I laughed the comment off, but later when I reflected on the conversation, as one does, it began to annoy me that I hadn't shot down such a southern-centric attitude. London is 250 miles away from where I live here between the historic riverside city of Liverpool and the rolling hills of North Wales. But each one of those miles might as well be ten. London means nothing to me now, like Las Vegas, it's an exciting and interesting place to visit, but I wouldn't want to live there.

I moved 'up north' over ten years ago now. After returning from a few life-shaping months in the Californian sun, my old stomping ground in the south of England somehow didn't feel like the place I wanted to return to. I needed something new, something completely different.

The Wirral Peninsula reaches out into the Irish Sea and sits on the North West coast of England. Within 30 minutes of my home, I can be in Wales, essentially a different country and a place where one can get as lost as it is possible to be in this Kingdom. In fact, in North Wales they speak a language that as a Southerner I honestly thought was not spoken anymore, yet another indication of southern ignorance and what is known as the 'north-south divide.'

Just 10 minutes east of me and across another wide river is the city of Liverpool. Built on the blood of the slave trade, Liverpool seems to have paid for its misspent youth many times over. Beyond that is Manchester then the Pennines where the English rose reaches as high as it dares.
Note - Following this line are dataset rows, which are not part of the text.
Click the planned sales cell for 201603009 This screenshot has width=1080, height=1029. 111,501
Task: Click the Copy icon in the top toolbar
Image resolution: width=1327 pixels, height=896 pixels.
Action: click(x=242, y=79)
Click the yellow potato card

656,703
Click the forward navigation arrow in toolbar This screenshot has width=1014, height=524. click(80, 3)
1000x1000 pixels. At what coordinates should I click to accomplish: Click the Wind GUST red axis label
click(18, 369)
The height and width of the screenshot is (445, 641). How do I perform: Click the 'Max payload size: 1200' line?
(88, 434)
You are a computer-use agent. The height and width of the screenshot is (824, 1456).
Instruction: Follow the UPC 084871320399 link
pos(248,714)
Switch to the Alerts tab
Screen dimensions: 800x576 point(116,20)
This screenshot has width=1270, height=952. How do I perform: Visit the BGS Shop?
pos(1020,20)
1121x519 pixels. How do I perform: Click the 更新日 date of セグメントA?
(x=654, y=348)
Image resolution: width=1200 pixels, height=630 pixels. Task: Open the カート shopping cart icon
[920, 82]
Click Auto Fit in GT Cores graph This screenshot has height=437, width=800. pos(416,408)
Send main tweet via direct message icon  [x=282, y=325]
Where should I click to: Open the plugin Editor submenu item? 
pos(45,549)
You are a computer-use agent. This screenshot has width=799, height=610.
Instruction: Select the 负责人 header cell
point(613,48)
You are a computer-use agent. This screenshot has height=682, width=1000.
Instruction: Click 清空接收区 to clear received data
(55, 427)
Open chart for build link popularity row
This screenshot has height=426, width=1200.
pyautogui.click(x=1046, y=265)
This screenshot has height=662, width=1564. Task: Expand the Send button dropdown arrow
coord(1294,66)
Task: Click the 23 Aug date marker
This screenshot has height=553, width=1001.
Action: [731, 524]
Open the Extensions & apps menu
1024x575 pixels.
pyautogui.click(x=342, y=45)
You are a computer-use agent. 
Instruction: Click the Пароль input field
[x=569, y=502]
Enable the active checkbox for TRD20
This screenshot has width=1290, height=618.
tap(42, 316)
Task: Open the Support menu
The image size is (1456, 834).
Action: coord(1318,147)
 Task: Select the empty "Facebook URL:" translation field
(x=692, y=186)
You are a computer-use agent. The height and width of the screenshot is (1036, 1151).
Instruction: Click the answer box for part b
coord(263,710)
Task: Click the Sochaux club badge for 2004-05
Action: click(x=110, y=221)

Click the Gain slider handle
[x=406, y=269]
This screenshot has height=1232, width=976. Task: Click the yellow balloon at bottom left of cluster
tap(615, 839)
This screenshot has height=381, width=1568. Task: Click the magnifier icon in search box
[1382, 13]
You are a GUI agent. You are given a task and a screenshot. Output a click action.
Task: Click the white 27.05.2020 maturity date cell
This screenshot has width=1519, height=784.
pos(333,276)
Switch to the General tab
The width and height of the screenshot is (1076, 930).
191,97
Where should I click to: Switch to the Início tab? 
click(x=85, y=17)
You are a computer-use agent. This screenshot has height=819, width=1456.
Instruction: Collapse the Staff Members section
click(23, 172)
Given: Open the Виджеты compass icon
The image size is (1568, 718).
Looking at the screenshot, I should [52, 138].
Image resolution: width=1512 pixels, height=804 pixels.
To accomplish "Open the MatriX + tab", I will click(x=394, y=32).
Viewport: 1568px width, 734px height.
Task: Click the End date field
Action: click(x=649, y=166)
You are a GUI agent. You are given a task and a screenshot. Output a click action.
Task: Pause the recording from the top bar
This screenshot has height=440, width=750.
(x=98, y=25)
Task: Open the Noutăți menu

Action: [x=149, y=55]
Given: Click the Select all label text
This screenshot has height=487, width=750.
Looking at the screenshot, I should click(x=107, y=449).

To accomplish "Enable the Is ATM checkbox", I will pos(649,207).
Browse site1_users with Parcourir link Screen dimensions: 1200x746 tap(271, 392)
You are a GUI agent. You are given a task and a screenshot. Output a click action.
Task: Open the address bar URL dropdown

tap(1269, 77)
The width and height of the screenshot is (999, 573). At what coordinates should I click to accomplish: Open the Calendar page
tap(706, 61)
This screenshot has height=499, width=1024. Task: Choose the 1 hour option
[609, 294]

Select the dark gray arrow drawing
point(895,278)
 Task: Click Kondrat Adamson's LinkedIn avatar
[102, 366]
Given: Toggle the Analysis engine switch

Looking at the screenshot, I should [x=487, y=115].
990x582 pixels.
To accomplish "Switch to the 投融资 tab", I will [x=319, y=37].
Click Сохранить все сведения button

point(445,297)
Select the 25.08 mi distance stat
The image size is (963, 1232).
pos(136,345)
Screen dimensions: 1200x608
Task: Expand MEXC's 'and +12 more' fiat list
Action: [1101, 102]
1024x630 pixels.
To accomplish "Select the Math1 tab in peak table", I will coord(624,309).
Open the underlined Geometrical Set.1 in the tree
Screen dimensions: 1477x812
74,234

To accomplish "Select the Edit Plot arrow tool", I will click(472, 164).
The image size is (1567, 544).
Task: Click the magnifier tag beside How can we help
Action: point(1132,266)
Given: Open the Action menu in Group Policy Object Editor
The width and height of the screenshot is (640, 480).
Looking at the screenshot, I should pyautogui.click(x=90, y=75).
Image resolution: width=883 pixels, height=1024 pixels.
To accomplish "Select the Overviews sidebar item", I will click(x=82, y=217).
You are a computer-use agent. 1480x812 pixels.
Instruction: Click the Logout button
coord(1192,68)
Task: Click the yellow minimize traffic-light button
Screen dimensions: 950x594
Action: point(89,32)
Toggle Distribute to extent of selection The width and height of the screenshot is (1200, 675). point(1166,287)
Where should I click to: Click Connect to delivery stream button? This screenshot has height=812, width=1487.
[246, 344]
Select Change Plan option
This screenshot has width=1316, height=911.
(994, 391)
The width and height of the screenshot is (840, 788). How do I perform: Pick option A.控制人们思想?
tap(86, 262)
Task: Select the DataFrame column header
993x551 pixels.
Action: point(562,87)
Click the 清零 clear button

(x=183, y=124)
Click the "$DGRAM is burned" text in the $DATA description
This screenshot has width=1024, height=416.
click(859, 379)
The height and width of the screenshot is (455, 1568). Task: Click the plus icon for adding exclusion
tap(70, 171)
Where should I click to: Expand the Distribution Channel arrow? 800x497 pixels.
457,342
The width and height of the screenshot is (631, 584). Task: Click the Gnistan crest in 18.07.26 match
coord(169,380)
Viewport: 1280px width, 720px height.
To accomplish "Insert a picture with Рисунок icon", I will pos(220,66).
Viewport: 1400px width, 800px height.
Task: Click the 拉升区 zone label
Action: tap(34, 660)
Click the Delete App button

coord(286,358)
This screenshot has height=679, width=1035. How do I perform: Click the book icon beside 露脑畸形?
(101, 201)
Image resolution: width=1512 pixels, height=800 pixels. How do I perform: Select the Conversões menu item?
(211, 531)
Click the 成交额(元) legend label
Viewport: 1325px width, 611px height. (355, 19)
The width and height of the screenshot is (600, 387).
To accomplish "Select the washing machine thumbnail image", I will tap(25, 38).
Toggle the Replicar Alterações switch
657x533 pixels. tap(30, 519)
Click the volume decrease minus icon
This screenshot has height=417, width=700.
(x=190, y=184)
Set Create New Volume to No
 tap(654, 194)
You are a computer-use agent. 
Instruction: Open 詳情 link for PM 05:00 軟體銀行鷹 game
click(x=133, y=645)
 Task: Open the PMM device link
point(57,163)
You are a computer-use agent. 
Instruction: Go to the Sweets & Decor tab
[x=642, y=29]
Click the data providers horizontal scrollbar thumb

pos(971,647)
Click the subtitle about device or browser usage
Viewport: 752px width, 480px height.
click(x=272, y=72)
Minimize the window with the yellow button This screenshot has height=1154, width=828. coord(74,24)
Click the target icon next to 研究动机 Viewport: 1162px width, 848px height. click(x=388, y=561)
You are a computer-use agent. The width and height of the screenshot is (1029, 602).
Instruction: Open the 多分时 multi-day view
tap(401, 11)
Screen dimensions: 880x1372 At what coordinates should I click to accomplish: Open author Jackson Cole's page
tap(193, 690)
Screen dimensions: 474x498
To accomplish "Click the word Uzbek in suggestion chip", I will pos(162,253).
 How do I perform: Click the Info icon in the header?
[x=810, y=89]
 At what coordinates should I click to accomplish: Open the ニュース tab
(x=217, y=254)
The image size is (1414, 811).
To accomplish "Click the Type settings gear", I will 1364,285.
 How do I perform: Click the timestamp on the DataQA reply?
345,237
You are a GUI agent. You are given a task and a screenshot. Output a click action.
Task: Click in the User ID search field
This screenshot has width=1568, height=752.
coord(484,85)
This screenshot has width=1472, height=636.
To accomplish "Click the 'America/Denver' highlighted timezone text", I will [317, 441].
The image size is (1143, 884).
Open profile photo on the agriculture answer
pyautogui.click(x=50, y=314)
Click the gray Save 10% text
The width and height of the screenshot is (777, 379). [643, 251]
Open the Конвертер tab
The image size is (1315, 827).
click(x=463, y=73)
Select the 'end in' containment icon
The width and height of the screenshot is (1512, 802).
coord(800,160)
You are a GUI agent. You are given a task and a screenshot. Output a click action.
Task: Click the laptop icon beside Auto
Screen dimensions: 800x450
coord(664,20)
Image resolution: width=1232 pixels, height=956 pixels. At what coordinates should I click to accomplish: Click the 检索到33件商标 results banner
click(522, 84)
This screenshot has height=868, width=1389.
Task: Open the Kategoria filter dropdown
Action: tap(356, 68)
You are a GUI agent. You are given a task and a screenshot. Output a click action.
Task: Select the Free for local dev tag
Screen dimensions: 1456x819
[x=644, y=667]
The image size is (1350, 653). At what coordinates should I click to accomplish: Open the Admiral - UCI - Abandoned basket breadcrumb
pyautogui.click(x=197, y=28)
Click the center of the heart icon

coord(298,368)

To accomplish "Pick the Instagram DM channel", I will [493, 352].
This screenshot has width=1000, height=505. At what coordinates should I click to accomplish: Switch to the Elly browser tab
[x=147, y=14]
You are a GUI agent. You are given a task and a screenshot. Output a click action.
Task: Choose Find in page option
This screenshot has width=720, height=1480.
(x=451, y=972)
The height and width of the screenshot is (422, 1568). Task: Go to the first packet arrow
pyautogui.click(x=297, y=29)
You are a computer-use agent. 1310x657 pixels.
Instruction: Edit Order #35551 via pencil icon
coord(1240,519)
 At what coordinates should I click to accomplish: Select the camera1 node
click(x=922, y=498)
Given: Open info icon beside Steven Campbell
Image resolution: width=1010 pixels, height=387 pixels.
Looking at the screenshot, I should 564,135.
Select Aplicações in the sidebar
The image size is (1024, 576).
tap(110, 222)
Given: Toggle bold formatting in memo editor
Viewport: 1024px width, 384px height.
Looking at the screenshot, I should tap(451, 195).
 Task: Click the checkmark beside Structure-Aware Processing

As much as I love the energy and atmosphere of metropolises like London, I feel no need to immerse myself in the frantic pace of city life. Every day I have the opportunity to watch the sun dip into the Irish Sea, something that is often simply spellbinding. Every sunset is unique and so often awesome. Even on the grayest of days, the setting sun is still able to attract spectators sitting in their cars or on the sea wall.

Watching the sunset is simply one of those irreplaceable pleasures in life that most of us could enjoy if only we'd allow ourselves the time. There is something indescribably calming about them. This is my Church, the place where I find God.

Tonight's sunset was stunning. I watched it from the shores of Caldy looking across to the distant lighthouse at the mouth of the River Dee and the foothills of the Snowdonia mountain range in North Wales. On the horizon, some way out into the stretches of the cold yet alluring Irish Sea is a sprawling wind-farm. On clear days you can see the huge windmills in regimental rows silently generating power as their vast turbines turn. Vast tankers from far-flung places made their way to and from nearby docks at a speed that seem suitably pedestrian from this distance.

I sat there watching the sky change color and planes threads their way through the clouds. The occasional person would walk past me while out walking a dog or just going for a Sunday evening stroll. Each breath I took left my mouth and gently faded like smoke into the evening air, a sure sign that winter is almost upon us once more. I listened to the music of Gustavo Santaolalla on my iPod, the perfect soundtrack to play out the sun as it bowed out on this cold October day.